Horses are most likely to get diarrhea from eating grass when they are turned out after extended stall confinement and are suddenly exposed to a richer diet.
This sudden increase in rich food is troublesome for heavily worked horses but excellent for broodmares and young horses. Temporary pastures of young, growing oats, rye, wheat, or barley can provide a welcome change when the regular fields are dormant.
To learn more about founder in horses, I wrote an article you may find interesting: What Causes a Horse to Founder and Can They Recover From It?
Horses can’t eat grass clippings.
You should never give your horse fresh-cut grass because they can eat it too fast without thoroughly chewing, which in turn causes severe health issues.

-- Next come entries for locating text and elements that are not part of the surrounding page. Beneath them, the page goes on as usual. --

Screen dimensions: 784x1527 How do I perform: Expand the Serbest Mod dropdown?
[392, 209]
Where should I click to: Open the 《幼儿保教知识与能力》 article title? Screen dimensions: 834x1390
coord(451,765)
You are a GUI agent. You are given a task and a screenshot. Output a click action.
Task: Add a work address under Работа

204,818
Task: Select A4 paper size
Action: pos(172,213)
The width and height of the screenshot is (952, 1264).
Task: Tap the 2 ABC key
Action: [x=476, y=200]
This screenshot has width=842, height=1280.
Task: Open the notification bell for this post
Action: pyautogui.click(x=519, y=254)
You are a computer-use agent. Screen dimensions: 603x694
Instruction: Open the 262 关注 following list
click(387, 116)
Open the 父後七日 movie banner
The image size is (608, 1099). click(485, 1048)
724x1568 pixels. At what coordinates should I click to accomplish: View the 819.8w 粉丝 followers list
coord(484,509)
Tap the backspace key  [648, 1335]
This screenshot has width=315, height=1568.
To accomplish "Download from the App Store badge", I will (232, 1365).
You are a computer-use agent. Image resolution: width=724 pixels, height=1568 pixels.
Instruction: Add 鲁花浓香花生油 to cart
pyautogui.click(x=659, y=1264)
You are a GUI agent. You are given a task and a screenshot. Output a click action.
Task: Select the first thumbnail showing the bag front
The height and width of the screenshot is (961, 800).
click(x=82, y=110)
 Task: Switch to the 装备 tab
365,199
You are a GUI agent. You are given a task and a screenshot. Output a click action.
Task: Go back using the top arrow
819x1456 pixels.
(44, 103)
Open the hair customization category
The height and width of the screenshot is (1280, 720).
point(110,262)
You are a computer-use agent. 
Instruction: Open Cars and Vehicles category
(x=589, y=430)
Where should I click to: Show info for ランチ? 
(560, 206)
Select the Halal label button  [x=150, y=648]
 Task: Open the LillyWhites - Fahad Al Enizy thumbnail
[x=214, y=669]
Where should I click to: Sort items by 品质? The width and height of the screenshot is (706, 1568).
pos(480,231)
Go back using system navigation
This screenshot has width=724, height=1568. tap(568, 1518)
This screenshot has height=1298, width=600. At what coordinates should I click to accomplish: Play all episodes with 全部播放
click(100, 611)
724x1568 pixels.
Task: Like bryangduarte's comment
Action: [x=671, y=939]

Cut pieces of grass also attract bacteria and mold that will severely affect a horse’s stomach when eaten.
I wrote an article all about why horses shouldn’t eat grass clippings. If you’re interested in learning more about the topic, check it out: Why Can’t Horses Eat Cut Grass? Isn’t Hay Grass Clippings?
What kind of grass is bad for horses?
Don’t let your horses eat any of the following: sorghum, sudangrass, johnsongrass, or any varieties of these types. Horses can get sick from eating this grass. That’s why horse owners must know what the grass is in their pastures.